◆ **Requirement**
Scan the listing below for the string "para" and copy each line where it turns up.

=== Begin Enclosure ===

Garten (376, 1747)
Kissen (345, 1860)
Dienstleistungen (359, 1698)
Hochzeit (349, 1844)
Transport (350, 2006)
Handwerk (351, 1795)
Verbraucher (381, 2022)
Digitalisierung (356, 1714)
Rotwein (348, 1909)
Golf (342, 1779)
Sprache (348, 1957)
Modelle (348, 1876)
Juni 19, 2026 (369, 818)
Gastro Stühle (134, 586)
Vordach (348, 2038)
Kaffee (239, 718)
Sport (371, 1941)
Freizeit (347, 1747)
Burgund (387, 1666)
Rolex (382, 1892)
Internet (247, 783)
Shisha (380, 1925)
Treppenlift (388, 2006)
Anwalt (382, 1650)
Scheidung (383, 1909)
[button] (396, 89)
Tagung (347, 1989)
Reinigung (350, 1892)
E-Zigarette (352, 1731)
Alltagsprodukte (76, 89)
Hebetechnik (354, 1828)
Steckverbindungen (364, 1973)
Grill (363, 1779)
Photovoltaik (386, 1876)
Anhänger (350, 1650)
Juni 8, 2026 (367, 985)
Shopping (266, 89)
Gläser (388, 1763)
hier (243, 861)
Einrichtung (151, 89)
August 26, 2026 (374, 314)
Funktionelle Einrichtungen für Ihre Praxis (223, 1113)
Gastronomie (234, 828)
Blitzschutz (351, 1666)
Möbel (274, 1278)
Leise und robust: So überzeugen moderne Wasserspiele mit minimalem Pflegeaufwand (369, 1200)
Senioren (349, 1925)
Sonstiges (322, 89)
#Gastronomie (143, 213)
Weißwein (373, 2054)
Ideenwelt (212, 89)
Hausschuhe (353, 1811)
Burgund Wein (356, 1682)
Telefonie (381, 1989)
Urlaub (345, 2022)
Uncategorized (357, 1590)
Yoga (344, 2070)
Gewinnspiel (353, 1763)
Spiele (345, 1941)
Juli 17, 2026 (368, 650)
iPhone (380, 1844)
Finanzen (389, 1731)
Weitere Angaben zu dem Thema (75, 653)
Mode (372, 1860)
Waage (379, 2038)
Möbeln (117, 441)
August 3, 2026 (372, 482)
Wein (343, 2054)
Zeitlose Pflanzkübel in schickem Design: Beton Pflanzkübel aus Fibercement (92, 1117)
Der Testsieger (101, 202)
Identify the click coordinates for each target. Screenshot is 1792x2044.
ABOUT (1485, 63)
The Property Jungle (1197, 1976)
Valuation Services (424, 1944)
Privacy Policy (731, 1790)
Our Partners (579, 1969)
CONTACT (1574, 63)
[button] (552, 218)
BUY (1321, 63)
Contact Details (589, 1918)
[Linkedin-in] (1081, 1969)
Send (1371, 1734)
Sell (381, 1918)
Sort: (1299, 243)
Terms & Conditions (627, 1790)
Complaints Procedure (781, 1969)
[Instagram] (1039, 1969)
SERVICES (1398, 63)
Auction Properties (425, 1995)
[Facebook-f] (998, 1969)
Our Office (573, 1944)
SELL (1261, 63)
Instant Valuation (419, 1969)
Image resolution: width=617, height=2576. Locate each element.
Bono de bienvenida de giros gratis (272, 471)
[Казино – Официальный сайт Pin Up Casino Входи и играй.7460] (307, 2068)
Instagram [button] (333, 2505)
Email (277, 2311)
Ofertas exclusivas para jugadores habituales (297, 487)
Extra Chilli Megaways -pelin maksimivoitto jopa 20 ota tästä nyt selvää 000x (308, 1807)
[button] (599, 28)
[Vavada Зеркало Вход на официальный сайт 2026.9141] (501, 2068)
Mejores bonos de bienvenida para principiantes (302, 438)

=== End Enclosure ===

◆ **Output below**
Ofertas exclusivas para jugadores habituales (297, 487)
Mejores bonos de bienvenida para principiantes (302, 438)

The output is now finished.